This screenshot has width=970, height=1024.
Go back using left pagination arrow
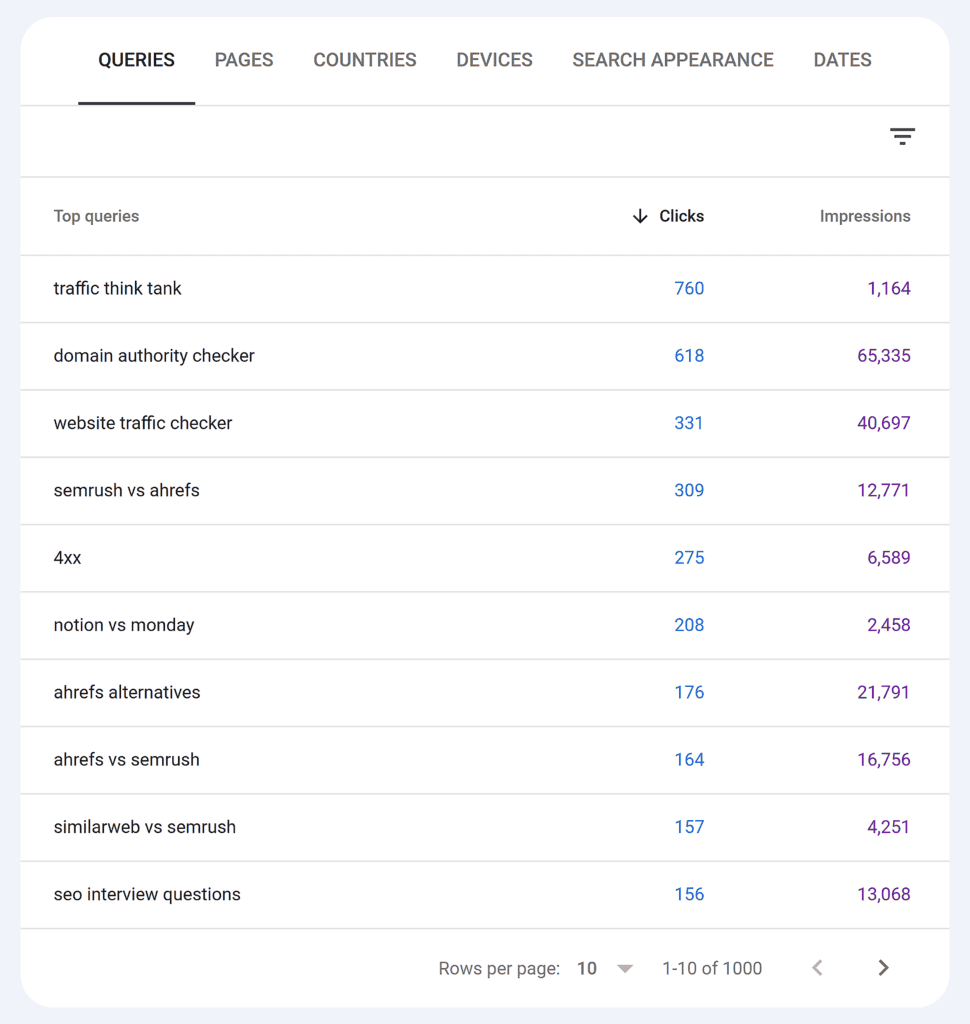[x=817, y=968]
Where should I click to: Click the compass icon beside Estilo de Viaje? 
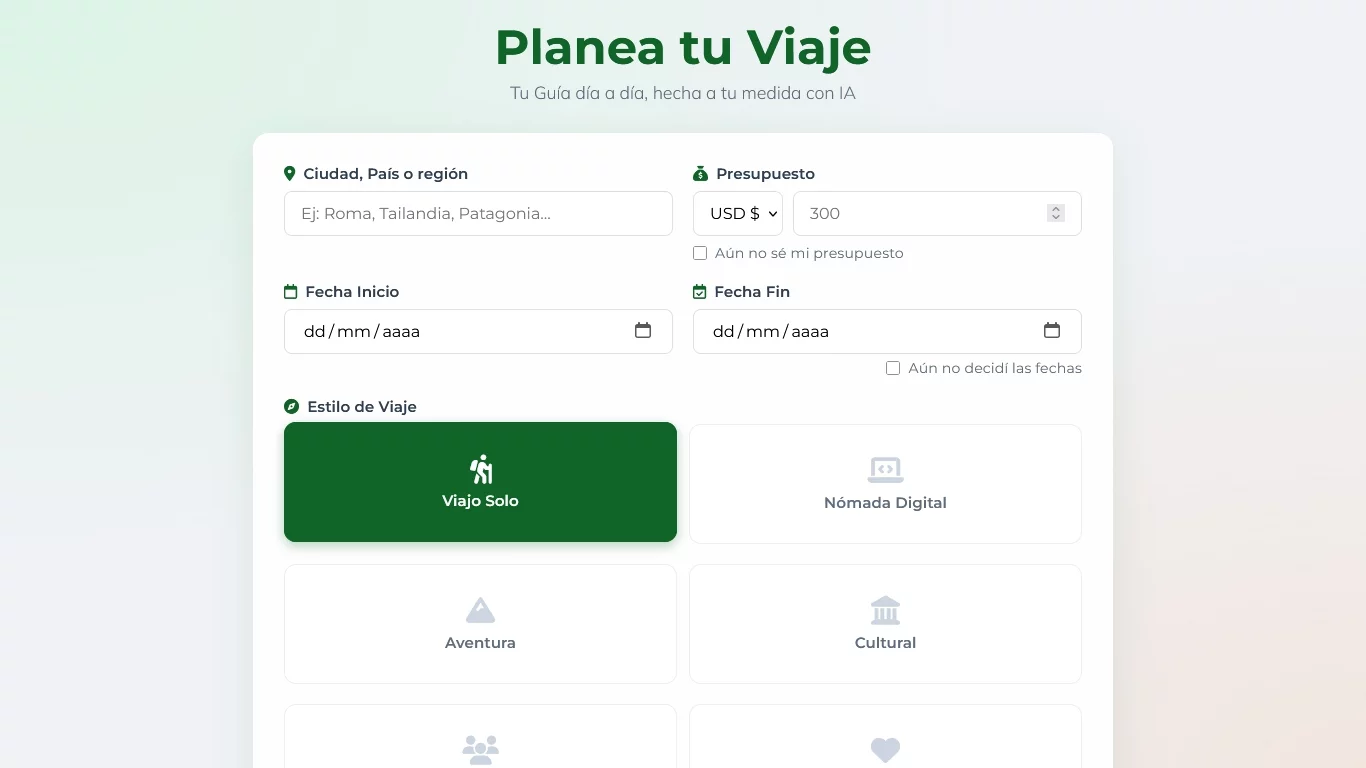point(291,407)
────────────────
Produce the entries above once more, exactly as given, with each picture left out.

§ Task output:
This screenshot has width=970, height=1024.
Go back using left pagination arrow
[x=817, y=968]
Where should I click to: Click the compass icon beside Estilo de Viaje? 
point(291,407)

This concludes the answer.